About this task:
Please copy every line of the records below that holds the word "agent".

Records excerpted from a collection:
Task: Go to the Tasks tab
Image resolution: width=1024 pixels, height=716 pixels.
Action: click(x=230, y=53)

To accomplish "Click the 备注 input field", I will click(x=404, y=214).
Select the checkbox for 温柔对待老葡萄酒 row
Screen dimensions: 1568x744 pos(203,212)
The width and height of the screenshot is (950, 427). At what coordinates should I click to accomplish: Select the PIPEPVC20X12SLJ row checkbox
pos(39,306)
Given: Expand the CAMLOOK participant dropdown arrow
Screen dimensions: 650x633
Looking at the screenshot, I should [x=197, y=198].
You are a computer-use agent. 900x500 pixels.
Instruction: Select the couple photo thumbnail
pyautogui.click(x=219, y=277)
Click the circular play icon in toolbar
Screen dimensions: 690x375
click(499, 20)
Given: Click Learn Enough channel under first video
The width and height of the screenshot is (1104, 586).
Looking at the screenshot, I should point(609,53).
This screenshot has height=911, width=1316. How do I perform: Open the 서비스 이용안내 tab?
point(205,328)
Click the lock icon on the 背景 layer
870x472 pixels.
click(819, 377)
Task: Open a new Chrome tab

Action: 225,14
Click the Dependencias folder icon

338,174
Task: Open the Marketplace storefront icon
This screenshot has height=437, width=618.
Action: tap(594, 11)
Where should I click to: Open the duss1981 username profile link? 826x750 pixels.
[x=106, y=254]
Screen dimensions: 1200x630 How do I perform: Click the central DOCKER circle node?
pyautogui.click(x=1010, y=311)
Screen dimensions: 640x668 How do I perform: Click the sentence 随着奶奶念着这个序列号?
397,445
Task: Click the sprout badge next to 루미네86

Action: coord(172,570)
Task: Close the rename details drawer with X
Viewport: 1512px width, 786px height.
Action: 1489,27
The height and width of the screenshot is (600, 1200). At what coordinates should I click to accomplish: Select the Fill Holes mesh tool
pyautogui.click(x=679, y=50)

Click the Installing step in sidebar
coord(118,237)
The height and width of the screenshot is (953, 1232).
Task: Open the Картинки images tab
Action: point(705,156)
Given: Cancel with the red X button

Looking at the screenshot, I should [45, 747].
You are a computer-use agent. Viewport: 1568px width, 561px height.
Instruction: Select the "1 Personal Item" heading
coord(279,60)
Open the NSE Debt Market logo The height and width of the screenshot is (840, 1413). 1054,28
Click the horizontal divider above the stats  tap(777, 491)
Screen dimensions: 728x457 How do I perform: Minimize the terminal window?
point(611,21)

Output for this task:
You are a computer-use agent. 900x500 pixels.
You are a computer-use agent. Viewport: 1568px width, 561px height.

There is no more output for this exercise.